School of Music
Ph.D.: The Graduate Center of the City University of New York (CUNY)
M.M.: University of Maryland
B.M.: Winthrop University
Diana Hallman, Associate Professor of Musicology at the University of Kentucky, is a cultural musicologist who focuses her research in 19th-century French opera and cultural history, with a particular focus on French grand opera. Her research interests extend to fin-de-siècle French and American music and culture, including transnational exchanges and performance history, and she is currently developing a project on social-political representation in opéra-comique. Dr. Hallman’s teaching centers on music of the 18th and 19th centuries, and she frequently offers graduate courses in opera history, the politics of opera, gender and women’s studies, cross-cultural intersections in Western and non-Western music, fin-de-siècle music and culture, and performance practice.
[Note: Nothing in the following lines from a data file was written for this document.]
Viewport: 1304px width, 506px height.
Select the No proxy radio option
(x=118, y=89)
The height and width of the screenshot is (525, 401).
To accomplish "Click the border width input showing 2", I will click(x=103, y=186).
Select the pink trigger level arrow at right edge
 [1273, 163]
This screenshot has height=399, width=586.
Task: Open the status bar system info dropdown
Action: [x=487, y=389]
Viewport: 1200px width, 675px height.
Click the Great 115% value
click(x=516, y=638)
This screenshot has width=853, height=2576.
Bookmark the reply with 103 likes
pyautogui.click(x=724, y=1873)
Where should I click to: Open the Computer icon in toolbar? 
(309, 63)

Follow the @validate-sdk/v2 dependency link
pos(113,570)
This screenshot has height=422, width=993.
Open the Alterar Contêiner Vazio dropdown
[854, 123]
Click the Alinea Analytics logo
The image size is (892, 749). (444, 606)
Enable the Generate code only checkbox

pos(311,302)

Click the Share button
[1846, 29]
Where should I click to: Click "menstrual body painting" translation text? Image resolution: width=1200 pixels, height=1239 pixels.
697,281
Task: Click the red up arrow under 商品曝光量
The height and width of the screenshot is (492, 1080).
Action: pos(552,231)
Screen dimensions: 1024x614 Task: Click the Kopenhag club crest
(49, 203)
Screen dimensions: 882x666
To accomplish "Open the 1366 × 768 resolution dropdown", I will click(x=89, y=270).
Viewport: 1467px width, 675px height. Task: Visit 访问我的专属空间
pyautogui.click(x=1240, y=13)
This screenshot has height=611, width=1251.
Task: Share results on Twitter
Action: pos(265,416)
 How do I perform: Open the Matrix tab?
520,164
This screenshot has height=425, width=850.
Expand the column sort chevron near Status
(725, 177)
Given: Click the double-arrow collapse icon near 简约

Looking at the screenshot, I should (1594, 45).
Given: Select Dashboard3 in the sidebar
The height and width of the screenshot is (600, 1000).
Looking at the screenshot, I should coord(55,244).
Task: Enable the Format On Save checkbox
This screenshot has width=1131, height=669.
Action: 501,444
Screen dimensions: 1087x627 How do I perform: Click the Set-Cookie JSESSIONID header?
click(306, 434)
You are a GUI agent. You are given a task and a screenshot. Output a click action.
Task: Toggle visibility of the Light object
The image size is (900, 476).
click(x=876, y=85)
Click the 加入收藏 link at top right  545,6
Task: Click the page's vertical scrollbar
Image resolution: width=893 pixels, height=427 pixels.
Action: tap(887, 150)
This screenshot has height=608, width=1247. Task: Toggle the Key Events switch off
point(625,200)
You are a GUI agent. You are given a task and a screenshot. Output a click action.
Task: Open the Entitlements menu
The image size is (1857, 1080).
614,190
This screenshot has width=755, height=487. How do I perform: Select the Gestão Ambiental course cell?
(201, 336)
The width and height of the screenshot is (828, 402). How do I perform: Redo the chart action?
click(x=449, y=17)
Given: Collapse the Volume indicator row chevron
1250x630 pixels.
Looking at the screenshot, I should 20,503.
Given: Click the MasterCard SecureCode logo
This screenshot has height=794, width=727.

She is author of the book Opera, Liberalism, and Antisemitism in Nineteenth-Century France: The Politics of Halévy’s La Juive (Cambridge Studies in Opera, Cambridge University Press, 2002; 2007), as well as chapters and articles on the life and works of composer Fromental Halévy in The Cambridge Companion to Grand Opera (Cambridge University Press, 2003), Music, Theater, and Cultural Transfer: Paris, 1830-1914 (University of Chicago Press, 2009), Le Concours du Prix de Rome de la musique, 1803-1968 (Symétrie, 2011), and Die Musik in Geschichte und Gegenwart. She is a contributor to Meyerbeer and Grand Opéra from the July Monarchy to the Present (Brepols, forthcoming) and Sephardism: Spanish Jewish History and the Modern Literary Imagination (Stanford University Press, 2012) and author of reviews of nineteenth-century music studies, as well as essays for program books of international opera houses, including the Opéra National de Paris, Metropolitan Opera, The Royal Opera-Covent Garden, Zürich Opernhaus, De Nederlandse Opera, and Göteborgsoperan.
Dr. Hallman joined the University of Kentucky faculty in Fall 1995, following adjunct lectureships at Catholic University, Fordham University, and Baruch College-CUNY and after completing her Ph.D. from the Graduate Center of The City University of New York. At CUNY, she received a Distinguished Dissertation Fellowship and was awarded a Barry S. Brook Dissertation Award for her dissertation on the French grand opera La Juive.
She is the recipient of the UK Research Professor Award (2016-17) and CFA Faculty Award for Research (2016), and presently serves as Coordinator of the University of Kentucky Opera Research Alliance, an alliance of scholars and performers dedicated to seeking and supporting new paths of collaborative, interdisciplinary research on opera.